Attempts to communicate with Spirit on Thursday and Friday produced limited — and puzzling — engineering data. The computer’s processor “wakes up, loads the flight software and uncovers a condition that would cause it to reset,” Theisinger said. But the few clues so far indicate that “the thing that causes the reset is not always perceived to be the same. We are confused by that, but that’s the facts.”

Pete Theisinger, project manager at the Jet Propulsion Laboratory, in Pasadena, Calif., uses a model of the NASA Mars Spirit Rover while talking to reporters. Controllers heard three times from Spirit after two days in which the six-wheeled vehicle transmitted only gibberish or sporadic beeps to acknowledge commands from Earth.

He predicted that it will take “many days, perhaps a couple of weeks, even in the best of circumstances” before Spirit is functioning at some useful level.

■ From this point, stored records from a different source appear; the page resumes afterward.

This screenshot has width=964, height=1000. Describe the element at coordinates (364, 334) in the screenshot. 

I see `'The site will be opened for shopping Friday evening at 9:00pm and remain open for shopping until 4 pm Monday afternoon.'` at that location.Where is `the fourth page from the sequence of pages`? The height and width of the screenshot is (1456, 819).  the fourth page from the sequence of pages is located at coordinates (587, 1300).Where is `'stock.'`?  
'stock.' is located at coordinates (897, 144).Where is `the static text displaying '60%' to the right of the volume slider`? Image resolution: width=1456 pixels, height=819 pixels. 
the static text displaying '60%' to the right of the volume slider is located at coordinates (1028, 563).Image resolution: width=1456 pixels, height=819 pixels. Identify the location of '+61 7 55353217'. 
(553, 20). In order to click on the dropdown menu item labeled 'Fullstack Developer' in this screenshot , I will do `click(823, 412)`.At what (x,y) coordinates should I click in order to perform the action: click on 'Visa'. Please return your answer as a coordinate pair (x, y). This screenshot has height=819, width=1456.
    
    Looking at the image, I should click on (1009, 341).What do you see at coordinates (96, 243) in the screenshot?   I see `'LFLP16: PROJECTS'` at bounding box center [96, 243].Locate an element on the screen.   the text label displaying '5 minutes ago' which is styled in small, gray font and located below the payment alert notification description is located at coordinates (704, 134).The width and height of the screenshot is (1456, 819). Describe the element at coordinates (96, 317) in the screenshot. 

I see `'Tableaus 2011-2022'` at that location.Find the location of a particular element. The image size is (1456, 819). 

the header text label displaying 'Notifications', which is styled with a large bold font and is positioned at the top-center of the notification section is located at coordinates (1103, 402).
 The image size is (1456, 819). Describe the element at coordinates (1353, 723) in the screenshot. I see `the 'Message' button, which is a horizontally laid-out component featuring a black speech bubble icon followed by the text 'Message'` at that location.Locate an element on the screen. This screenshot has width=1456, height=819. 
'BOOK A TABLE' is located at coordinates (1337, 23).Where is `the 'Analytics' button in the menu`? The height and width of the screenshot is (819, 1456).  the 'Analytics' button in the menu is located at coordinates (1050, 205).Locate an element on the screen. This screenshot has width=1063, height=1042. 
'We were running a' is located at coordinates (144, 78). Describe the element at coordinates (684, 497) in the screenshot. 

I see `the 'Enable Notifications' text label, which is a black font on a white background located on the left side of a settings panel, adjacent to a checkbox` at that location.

The good news, he said, is that “we have been able to establish that we can command it, and … it can give us information, and … the power system is good” and the rover temperatures are in a safe range. “We have a serious problem,” he said, but “the fact that we’ve got a vehicle that we believe is stable for an extensive period of time will give us time to work that problem.”

Opportunity knocks

Of the 300 or so engineers and scientists on the Mars team, about half have been diverted to focus on the second U.S. spacecraft, Opportunity, as it heads toward a landing on an equatorial plain called Meridiani Planum, where a mineral that usually forms in association with water has been detected in large quantities. The touchdown is scheduled for 12:05 a.m. Sunday.

There is no evidence, at this point, that Opportunity will share Spirit’s affliction, Theisinger said. But just in case, the team members may proceed more slowly with that rover’s post-landing operations than they did with Spirit.